Solution: We know that for a binomial distribution, $X = X_1 + X_2 + ... + X_n$ where $X_i \sim \text{Bernoulli}(p)$ are independent random variables. So we can write: $EX = E[X_1 + X_2 + ... + X_n] = EX_1 + EX_2 + ... + EX_n$ $= p + p + ... + p = np$ Hence, $EX = np$ .

Example 3.15: Let $X \sim \text{Pascal}(m,p).$ Find EX.

Solution: In this case, we also have a sum $X = X_1 + X_2 + ... + X_m$ where $X_i \sim \text{Geometric}(p)$ . So we have: $EX = \sum_{k=1}^m EX_k = \sum_{k=1}^m \frac{1}{p} = \frac{m}{p}$ Hence $EX = \dfrac{m}{p}$ .

3.2.3 Functions of Random Variables

Let X be a random variable and define $Y=g(X)$ to be a function of that random variable. Now, Y itself is also a random variable. So it makes sense to discuss things like the probability mass function, cumulative distribution function, and expected value of this function.

To start off, the range of $Y$ will be $R_Y = \{g(x) : x \in R_X\}$ and we can write $P_Y(y) = P(Y=y) = P (g(x) =y) = \sum_{x : g(x) = y} P_X(x)$

Example 3.16: Let X be a discrete random variable with $P_X(k) = \dfrac{1}{5}, \quad k = -1, 0, 1, 2, 3$ . Let $Y = 2|X|$ . Find $R_Y$ and the probability mass function of $Y$ .

Solution: $R_Y = \{2|X| : x \in R_X \} = \{0,2,4,6\}$ Now, to find the PMF: $P_Y(0) = P(Y=0) = P(2|X| = 0) = P(X=0) = \frac{1}{5}$ $P_Y(2) = P(Y=2) = P(2|X| = 2) = P(X=-1) + P(X=1) = \frac{2}{5}$ $P_Y(4) = P(2|X| = 4) = P(X=2) = \frac{1}{5}$ $P_Y(6) = P(2|X| = 6) = P(X=3) = \frac{1}{5}$

So we have $P_Y(k) = \begin{cases} \dfrac{1}{5} & k = 0,4,6\\[10pt] \dfrac{1}{5} & k =2 \\[10pt] 0 & \text{otherwise} \end{cases}$

The Expected Value of a Function of a Random Variable

The law of the unconscious statistician (or LOTUS) is a theorem which states that the expected value of a function of a random variable, or $E[g(x)]$ , can be expressed using the probability mass function of X (without needing the find the PMF of $g(x)$ !). For a discrete random variable, this is expressed at $E[g(x)] = \sum_{x_k \in R_X} g(x_k) P_X(x_k)$

Example 3.17: Let X be a discrete random variable with $R_X = \{0, \frac{\pi}{4}, \frac{\pi}{2}, \frac{3\pi}{4}, \pi \}$ where $P(0) = P(\frac{\pi}{4}) = P(\frac{\pi}{2}) = P(\frac{3\pi}{4}) = P(\pi) = \frac{1}{5}$ . Find $E[\sin(X)]$ .

----------------------------------------

▶ REQUIREMENT 1
In the probability notes, what name does the acronym LOTUS stand for?
▶ REQUIREMENT 2
From the probability notes, return the passage starting at "So we have $P_Y(k)" and ending at "Find $E[\sin(X)]$ .".
▶ REQUIREMENT 3
Take the probability notes further, picking up right after their final sentence.
The records below the probability notes come from a different source.

▶ DATASET EXCERPTS
----------------------------------------

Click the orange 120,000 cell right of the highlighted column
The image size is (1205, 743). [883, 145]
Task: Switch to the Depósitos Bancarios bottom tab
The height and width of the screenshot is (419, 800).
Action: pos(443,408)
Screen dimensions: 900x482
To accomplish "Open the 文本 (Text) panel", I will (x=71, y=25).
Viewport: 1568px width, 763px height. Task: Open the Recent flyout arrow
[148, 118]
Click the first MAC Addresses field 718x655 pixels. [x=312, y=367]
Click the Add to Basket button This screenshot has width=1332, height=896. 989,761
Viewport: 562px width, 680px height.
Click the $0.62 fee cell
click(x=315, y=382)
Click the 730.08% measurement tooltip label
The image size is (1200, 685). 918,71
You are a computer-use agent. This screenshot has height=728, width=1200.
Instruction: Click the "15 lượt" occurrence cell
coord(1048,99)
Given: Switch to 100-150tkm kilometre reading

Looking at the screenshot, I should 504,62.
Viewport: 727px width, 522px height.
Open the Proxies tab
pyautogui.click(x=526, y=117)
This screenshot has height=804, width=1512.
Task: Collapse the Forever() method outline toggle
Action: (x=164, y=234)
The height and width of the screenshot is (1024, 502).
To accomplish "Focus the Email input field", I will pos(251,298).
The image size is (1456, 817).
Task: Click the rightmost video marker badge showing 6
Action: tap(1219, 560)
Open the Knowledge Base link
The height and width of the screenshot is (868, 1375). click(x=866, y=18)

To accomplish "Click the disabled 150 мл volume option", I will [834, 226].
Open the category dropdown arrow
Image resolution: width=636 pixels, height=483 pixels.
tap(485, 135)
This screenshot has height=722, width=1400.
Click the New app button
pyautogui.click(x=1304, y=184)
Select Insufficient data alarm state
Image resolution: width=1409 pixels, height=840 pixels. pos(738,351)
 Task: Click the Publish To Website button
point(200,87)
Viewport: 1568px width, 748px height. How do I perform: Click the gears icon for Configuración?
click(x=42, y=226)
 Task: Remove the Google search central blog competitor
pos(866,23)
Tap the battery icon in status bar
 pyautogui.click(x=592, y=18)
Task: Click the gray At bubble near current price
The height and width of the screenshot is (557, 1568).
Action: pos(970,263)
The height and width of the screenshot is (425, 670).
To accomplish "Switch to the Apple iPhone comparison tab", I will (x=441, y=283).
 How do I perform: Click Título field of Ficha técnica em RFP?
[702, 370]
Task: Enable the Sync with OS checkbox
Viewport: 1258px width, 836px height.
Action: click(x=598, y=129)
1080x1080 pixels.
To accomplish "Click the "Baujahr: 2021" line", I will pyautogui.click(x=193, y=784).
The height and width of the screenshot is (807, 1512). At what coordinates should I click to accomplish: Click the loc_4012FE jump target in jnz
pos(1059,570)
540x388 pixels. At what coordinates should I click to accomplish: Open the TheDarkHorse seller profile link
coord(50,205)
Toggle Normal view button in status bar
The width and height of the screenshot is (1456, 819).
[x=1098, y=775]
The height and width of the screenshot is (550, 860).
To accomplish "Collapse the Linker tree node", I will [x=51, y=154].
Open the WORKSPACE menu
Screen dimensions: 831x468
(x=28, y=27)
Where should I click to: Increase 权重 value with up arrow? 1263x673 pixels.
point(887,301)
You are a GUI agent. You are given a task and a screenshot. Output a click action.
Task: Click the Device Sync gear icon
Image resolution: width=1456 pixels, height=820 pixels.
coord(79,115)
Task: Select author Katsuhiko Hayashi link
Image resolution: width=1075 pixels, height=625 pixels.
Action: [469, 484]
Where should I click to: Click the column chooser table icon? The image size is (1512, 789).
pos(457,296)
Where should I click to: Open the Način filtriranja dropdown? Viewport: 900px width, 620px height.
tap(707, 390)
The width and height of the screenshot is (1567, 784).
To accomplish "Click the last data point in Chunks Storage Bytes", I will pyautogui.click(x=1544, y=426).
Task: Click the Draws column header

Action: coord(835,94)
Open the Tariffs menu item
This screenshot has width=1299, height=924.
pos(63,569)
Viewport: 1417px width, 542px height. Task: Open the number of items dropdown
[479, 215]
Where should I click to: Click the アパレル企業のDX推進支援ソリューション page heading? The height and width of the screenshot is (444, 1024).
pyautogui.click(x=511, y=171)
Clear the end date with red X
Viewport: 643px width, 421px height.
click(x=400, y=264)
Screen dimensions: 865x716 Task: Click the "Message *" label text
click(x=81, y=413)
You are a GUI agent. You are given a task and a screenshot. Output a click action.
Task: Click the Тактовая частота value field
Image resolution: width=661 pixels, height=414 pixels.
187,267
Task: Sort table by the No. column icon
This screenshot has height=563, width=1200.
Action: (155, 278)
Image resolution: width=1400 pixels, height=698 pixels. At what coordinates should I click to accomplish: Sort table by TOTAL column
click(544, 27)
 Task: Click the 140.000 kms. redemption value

----------------------------------------

▶ FINAL ANSWER 1
The law of the unconscious statistician.

▶ FINAL ANSWER 2
So we have $P_Y(k) = \begin{cases} \dfrac{1}{5} & k = 0,4,6\\[10pt] \dfrac{1}{5} & k =2 \\[10pt] 0 & \text{otherwise} \end{cases}$

The Expected Value of a Function of a Random Variable

The law of the unconscious statistician (or LOTUS) is a theorem which states that the expected value of a function of a random variable, or $E[g(x)]$ , can be expressed using the probability mass function of X (without needing the find the PMF of $g(x)$ !). For a discrete random variable, this is expressed at $E[g(x)] = \sum_{x_k \in R_X} g(x_k) P_X(x_k)$

Example 3.17: Let X be a discrete random variable with $R_X = \{0, \frac{\pi}{4}, \frac{\pi}{2}, \frac{3\pi}{4}, \pi \}$ where $P(0) = P(\frac{\pi}{4}) = P(\frac{\pi}{2}) = P(\frac{3\pi}{4}) = P(\pi) = \frac{1}{5}$ . Find $E[\sin(X)]$ .

▶ FINAL ANSWER 3
Solution: Using LOTUS, we have $E[g(x)] = \sum_{x_k \in R_X} g(x_k) P_X(x_k)$ $= \sin(0) \cdot \frac{1}{5} + \sin\left(\frac{\pi}{4}\right) \cdot \frac{1}{5} + \sin\left(\frac{\pi}{2}\right) \cdot \frac{1}{5} + \sin\left(\frac{3\pi}{4}\right) \cdot \frac{1}{5} + \sin(\pi) \cdot \frac{1}{5}$ $= \frac{\sqrt{2}+1}{5}$

Example 3.18: Prove $E[aX+b] = aEX + b$ .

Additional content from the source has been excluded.